Page text ::
= 2010 European Track Championships – Men's team pursuit =

UEC European Champion jersey

The Men's Team Pursuit was one of the 6 men's events at the 2010 European Track Championships, held in Pruszków, Poland.

Twelve teams of 4 cyclists each participated in the contest. After the qualifying, the fastest 2 teams raced for gold, and 3rd and 4th teams raced for bronze.

The Qualifying and the Finals were held on November 5.

==World record==

World Record
| WR | 3:53.314 | Great Britain | CHN Beijing | 18 August 2008 |

==Qualifying==
Fastest 2 teams race for gold and 3rd and 4th teams race for bronze.

Recorded data ::
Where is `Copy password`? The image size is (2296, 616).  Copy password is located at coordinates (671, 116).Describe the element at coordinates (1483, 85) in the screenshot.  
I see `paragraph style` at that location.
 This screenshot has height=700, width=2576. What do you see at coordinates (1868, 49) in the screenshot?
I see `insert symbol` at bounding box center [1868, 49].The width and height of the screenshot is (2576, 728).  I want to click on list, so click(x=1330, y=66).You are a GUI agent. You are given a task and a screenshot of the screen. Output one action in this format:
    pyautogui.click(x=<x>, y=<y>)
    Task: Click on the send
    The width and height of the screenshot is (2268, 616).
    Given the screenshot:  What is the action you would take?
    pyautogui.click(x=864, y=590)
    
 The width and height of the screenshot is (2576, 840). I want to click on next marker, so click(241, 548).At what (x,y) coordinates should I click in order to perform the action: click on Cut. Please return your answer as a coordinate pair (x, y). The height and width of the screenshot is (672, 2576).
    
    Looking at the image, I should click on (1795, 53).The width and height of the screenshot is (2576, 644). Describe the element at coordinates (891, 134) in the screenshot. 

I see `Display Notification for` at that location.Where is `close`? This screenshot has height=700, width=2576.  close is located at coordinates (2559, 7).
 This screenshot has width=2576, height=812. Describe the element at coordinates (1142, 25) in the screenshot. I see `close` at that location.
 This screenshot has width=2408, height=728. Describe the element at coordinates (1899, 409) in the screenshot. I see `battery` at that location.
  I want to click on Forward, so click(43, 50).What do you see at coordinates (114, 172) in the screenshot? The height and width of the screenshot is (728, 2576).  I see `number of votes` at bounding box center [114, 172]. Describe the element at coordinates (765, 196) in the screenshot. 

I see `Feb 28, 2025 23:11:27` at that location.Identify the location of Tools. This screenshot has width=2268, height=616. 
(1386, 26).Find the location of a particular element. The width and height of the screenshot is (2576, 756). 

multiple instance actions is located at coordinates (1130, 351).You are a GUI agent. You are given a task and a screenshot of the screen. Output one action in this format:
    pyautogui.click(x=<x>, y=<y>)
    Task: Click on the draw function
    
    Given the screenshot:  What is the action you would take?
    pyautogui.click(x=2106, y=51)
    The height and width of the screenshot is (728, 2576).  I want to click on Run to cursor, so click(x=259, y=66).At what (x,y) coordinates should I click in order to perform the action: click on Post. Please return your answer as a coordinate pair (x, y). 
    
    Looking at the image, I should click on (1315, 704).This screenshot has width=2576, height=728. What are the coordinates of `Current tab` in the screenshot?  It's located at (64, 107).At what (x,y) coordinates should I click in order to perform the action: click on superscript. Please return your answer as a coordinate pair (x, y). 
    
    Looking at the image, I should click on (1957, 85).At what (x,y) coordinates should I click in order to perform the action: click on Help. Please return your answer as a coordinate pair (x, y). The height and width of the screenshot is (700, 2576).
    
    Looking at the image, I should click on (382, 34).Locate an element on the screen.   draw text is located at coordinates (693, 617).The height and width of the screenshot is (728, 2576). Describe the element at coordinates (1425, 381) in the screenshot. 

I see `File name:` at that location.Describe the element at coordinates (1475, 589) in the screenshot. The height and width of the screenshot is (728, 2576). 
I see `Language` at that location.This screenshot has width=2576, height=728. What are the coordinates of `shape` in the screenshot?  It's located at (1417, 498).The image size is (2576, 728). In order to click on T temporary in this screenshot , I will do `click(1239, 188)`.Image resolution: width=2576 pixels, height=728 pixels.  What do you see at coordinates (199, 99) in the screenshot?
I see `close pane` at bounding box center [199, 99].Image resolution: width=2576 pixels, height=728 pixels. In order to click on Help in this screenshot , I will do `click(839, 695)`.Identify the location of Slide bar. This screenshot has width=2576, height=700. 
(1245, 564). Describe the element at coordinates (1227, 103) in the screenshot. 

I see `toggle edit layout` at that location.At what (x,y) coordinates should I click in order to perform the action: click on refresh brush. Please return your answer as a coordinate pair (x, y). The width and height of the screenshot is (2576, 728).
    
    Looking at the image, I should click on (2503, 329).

Stated goal 1 ::
According to the team pursuit text, how was it decided which teams raced for gold and which raced for bronze?
Stated goal 2 ::
Reproduce the passage of the team pursuit text between "The Men's Team" and "on November 5.", inclusive.

Expected output 1 ::
The placings in qualifying decided it. The two fastest teams in qualifying raced for gold, and the teams that placed third and fourth raced for bronze.

Expected output 2 ::
The Men's Team Pursuit was one of the 6 men's events at the 2010 European Track Championships, held in Pruszków, Poland.

Twelve teams of 4 cyclists each participated in the contest. After the qualifying, the fastest 2 teams raced for gold, and 3rd and 4th teams raced for bronze.

The Qualifying and the Finals were held on November 5.